Wie wird die Mode in dieser Saison?

Nachgefragt bei Boutiquen in der Spandauer Altstadt

Das Aprilwetter narrt uns. In der letzten Woche hatten wir noch um die 20 Grad, heute ist es regnerisch und trüb. Trotzdem habe ich mir schon einmal Gedanken über die Frühlingsmode gemacht. Welche Farben und Stoffe dominieren die kommende Saison? Was wird kombiniert? Ich habe die gefragt, die es wissen müssen. Die Verkäufer in den Boutiquen der Altstadt Spandau.

Das „Modestübchen“, ehemaliges „Wollschmidt“ verkauft seit 70 Jahren Kleidung. Vor allem Stammkundinnen, Damen ab 40 Jahren decken sich hier mit Mode ein. In diesem Jahr dominieren hier die Farben Grün, Blau, Gelb und Khaki, auch viele bunte T-Shirts sind dabei. Ansonsten bleiben die Kunden eher bei schichten Schnitten und neutralen, zeitlosen Farben.

Christa Klemens verkauft in ihrer Boutique den besonderen Stil

Christa Klemens verkauft in ihrer Boutique den besonderen Stil

In der „Boutique it’s O.K.“ in der Breiten Straße werden hingegen besondere Stile bevorzugt. Inhaberin Christa Klemens kombiniert gern, heute trägt sie beispielsweise Tunika, Shirt, Jacke und Mantel übereinander. „Das hat auch den Vorteil, dass man sich der Wetterlage anpassen kann“, erklärt sie begeistert, „damit kann man die Kleidungsstücke auch verändern“. Bei den Farben sei vor allem Grau und Khaki angesagt. „Schlamm“, bemerke ich abfällig, denn ich dachte immer, im Frühling wird es bunt. „Ja genau, Schlamm“, bestätigt Klemens, “ Schlamm ist toll, das kann man mit allem kombinieren“. Und auch beim Grau gebe es ja viele verschiedene Grautöne. „Helles Grau mit Weiß ist immer traumhaft schön“, schwärmt sie. Der Name der Boutique „it’s O.K.“ stammt von einem Parfum, denn früher stellte Christa Klemens auch Parfum her und bot es hier an. „Das hat sich aber mit der Zeit nicht mehr gelohnt“. So verkauft sie nun Mode.

Die Damen des Bekleidungsgeschäftes „Ulla Popken – Mode ab Größe 42“ fühlen sich nicht der üblichen Mode unterworfen. Die Farben seien Rot,Blau, Beige, Orange oder auch Grau. Aber geschnitten sei ihre Kleidung meist gerade. Da Ulla Popken Mode bis zur Größe 60 anbietet, sei ein taillierter Schnitt nicht möglich.

v.l Sigrid Petersdorf, Chefin Christa Wohlfarth und Monika Liebl

v.l Sigrid Petersdorf, Chefin Christa Wohlfarth und Monika Liebl

Besonders motiviert zeigt sich im Gespräch Sigrid Petersdorf von „Nansen Damenmoden“ in der Breiten Straße.

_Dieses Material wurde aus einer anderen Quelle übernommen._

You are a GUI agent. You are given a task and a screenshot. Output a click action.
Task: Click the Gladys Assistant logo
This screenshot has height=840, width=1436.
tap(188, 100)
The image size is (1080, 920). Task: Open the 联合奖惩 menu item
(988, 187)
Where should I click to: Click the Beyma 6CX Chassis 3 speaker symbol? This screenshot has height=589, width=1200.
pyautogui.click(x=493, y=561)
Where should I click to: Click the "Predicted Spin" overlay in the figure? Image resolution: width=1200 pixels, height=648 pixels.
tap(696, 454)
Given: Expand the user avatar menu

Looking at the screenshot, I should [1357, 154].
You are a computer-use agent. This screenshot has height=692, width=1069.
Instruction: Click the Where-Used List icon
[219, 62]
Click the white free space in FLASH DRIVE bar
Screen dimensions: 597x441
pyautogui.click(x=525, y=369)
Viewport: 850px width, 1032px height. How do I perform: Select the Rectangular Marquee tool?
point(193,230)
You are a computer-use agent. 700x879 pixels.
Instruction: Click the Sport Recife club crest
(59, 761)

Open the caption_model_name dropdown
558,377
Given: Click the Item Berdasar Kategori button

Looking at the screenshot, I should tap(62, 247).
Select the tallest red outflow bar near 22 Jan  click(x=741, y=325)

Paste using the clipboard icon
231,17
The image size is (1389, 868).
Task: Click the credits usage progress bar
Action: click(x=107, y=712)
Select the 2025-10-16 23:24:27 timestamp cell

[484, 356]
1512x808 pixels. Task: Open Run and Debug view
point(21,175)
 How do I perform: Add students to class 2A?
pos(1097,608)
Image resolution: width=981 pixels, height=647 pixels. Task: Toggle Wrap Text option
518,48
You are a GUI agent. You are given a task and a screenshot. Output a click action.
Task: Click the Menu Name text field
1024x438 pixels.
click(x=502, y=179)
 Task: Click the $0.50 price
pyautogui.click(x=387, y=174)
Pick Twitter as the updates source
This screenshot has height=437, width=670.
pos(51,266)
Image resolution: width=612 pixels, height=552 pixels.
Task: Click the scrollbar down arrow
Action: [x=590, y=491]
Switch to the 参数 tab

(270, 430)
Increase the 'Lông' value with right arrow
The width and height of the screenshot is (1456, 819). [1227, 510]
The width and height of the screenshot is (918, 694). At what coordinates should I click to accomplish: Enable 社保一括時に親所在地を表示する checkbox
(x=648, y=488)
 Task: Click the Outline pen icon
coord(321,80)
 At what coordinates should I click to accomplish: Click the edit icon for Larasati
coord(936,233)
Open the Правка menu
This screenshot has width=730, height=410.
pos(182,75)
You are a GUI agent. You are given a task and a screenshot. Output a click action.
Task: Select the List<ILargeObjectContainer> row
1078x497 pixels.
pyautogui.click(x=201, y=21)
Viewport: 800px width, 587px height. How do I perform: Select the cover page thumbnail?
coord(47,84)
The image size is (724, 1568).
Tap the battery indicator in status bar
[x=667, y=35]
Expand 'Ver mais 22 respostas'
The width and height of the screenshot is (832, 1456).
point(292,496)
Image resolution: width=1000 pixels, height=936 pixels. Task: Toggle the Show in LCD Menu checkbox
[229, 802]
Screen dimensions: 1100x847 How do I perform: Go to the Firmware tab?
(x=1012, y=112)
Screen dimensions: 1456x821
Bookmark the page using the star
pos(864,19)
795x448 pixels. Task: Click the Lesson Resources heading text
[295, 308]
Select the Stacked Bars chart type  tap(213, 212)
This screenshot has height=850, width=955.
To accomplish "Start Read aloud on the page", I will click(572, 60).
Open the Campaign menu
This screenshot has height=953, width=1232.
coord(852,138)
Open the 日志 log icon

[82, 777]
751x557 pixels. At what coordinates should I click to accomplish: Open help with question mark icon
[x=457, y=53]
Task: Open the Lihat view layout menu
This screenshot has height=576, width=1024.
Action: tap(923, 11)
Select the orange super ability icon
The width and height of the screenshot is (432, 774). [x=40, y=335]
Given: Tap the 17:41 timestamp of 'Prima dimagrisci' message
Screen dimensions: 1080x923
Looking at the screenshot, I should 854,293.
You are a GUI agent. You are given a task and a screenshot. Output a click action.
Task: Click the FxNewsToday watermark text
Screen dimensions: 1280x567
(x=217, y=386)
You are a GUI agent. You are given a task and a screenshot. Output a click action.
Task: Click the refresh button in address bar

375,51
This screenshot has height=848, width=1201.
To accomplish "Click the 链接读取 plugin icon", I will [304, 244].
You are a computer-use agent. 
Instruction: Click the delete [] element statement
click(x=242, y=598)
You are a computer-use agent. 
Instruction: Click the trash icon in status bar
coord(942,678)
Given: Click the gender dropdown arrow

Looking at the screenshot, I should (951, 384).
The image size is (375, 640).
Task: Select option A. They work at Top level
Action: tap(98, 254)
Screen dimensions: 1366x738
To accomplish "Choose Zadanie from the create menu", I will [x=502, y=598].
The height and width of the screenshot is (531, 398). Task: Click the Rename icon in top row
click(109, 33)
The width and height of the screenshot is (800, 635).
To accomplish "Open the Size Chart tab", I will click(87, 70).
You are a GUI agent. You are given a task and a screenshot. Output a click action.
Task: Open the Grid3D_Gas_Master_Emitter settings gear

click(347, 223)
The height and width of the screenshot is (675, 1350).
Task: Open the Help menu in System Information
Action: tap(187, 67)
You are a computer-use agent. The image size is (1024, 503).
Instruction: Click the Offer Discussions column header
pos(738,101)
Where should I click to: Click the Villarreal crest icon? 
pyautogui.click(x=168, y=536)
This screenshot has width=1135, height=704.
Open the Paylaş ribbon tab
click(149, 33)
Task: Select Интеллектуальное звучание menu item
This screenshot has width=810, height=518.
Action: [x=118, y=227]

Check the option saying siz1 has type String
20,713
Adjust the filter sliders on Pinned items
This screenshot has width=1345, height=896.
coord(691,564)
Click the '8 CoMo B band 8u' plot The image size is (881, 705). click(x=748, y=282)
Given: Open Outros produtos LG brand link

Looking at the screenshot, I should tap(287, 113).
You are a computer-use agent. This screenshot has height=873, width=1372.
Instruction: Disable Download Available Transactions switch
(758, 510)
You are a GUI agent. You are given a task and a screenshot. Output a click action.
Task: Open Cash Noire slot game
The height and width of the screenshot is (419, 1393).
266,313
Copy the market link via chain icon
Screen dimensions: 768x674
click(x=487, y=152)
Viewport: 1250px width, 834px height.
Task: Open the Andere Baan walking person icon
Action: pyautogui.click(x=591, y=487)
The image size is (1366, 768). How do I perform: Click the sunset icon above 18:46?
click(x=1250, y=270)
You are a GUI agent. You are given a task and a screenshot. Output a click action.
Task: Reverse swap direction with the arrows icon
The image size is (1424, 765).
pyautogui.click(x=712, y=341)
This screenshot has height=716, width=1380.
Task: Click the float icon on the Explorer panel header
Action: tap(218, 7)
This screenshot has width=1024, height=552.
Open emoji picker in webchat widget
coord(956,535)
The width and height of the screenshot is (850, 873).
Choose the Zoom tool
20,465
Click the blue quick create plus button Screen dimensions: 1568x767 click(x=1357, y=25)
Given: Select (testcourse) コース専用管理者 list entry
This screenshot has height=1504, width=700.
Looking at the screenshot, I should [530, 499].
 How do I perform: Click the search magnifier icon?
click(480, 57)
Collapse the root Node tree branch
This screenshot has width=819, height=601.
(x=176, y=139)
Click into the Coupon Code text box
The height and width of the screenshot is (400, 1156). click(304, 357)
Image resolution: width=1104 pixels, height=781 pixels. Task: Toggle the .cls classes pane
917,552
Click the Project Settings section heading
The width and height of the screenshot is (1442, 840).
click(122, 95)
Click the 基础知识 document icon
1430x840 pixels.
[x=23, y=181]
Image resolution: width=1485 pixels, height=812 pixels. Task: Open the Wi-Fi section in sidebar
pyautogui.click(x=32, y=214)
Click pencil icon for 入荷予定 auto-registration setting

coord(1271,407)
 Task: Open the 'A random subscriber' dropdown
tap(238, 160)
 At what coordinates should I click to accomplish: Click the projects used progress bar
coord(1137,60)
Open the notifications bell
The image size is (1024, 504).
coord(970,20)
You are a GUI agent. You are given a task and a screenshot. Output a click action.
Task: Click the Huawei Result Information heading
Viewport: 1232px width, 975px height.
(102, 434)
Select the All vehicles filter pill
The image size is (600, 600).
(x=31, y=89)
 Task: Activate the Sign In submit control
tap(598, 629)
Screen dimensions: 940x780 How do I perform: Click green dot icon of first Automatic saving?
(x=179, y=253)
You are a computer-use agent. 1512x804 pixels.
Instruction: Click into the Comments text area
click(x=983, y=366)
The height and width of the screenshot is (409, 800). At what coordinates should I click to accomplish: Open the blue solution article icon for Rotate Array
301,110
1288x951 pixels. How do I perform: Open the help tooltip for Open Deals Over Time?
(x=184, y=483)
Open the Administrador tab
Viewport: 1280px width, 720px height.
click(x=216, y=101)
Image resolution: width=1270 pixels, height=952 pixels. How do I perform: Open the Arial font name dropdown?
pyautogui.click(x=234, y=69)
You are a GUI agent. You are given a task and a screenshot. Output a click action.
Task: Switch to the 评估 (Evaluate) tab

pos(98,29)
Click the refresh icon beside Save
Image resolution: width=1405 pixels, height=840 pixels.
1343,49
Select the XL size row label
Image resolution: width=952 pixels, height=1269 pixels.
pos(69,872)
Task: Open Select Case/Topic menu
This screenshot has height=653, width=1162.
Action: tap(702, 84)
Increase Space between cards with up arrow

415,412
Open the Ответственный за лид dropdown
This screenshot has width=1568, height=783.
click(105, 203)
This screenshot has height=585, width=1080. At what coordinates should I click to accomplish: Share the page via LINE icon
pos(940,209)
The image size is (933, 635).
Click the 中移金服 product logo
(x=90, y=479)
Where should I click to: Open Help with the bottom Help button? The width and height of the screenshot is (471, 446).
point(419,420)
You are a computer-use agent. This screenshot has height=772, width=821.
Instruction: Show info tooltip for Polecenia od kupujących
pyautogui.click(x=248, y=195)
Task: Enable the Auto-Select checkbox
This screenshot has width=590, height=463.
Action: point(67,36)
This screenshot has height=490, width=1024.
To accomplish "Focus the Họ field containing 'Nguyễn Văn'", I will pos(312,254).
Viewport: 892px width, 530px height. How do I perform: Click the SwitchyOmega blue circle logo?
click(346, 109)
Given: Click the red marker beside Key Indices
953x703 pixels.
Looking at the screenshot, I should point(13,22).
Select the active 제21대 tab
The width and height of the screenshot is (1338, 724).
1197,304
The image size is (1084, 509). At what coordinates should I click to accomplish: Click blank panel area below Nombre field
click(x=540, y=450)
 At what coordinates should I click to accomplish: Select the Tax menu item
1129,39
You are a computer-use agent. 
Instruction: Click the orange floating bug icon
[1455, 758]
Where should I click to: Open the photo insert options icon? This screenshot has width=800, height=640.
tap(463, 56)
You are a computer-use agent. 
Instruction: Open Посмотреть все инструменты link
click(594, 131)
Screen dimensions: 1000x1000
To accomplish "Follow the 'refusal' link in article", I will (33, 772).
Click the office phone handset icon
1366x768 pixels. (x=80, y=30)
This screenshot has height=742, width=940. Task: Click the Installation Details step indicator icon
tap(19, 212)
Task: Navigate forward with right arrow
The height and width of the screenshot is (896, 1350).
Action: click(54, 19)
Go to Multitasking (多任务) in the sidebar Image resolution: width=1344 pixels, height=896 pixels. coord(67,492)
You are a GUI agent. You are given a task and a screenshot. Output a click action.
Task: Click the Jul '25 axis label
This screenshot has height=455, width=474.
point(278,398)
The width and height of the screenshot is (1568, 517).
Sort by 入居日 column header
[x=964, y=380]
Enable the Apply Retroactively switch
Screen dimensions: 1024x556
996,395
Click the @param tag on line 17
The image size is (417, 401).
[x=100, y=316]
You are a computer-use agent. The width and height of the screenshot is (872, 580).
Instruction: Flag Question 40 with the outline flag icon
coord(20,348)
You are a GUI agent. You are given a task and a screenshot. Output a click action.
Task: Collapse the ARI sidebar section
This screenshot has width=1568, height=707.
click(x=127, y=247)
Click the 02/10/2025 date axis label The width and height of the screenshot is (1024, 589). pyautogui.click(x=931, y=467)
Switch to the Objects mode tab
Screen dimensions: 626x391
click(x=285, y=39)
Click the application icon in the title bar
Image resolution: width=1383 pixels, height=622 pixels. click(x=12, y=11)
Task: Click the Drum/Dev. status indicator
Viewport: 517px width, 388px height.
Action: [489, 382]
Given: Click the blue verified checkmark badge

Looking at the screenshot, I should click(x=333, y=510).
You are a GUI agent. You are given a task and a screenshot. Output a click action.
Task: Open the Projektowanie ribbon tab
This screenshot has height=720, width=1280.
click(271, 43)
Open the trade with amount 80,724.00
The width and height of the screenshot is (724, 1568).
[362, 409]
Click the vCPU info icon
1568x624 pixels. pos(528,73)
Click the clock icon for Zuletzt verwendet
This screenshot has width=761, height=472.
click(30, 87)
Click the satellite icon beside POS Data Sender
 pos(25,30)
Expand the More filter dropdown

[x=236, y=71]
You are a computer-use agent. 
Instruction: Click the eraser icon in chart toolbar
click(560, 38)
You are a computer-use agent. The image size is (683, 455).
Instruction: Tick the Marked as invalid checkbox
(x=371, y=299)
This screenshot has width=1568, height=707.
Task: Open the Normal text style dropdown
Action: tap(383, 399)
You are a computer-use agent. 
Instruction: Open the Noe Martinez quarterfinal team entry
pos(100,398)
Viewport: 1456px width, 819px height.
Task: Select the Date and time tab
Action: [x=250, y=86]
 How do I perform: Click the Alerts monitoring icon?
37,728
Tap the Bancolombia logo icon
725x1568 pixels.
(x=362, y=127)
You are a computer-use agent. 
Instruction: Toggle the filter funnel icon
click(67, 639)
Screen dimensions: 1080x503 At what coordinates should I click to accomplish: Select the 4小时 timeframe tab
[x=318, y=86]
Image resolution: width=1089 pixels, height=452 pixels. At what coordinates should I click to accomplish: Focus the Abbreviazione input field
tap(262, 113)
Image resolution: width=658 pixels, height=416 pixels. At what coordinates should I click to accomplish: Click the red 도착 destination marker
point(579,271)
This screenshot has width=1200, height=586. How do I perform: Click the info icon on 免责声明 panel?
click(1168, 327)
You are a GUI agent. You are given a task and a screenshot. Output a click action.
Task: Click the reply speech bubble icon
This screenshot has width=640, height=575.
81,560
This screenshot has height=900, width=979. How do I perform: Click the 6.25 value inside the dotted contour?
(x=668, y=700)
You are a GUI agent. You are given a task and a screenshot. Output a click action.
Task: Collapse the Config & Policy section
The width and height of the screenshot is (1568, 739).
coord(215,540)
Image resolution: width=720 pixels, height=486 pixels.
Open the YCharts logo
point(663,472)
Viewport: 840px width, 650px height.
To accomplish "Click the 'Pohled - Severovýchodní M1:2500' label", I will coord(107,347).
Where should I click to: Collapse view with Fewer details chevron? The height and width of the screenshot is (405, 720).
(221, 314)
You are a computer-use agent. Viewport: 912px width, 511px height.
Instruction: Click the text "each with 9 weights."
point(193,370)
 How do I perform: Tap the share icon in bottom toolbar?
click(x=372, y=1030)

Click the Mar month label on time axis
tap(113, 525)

Begeistert flitzt sie von einem Ständer zum anderen und erklärt mir die neueste Mode. „Jeans sind dieses Jahr ganz groß. Aber nicht die schweren sondern fließende, weiche Stoffe, oft mit Spitze kombiniert.“ Die Farben im Spektrum zwischen Schlamm und Stein beziehungsweise Taupe seien besonders beliebt. „Gecrashte Ware kombiniert mit Wollweiß oder anderen Naturtönen“, erklärt sie begeistert. Wichtig seien auch die Naturfasern. Nansen arbeite da mit einer Firma aus Helsinki, marimekko und den Berliner Designerinnen Sylvia Heise und Evelin Brandt. Bei ihnen käme besonders Leinen zum Einsatz. „Hier gibt es extreme Schnitte, Hosen im Marlenestil, mit hohen Bündchen“. Bei der finnischen Firma gebe es vor allem gerade Linien wie in den 60ern, wichtig seien hierzu flache Schuhe und irre Hüte. Nansen hat noch ein Geschäft in Oranienburg und am Theodor Heuss Platz, dort ist auch ein Shop von Basler integriert. Zum Foto zupft Chefin Christa Wohlfarth noch einmal die Kleidung von Petersdorf und Kollegin Monika Liebl zurecht. Hier hat alles seine Ordnung.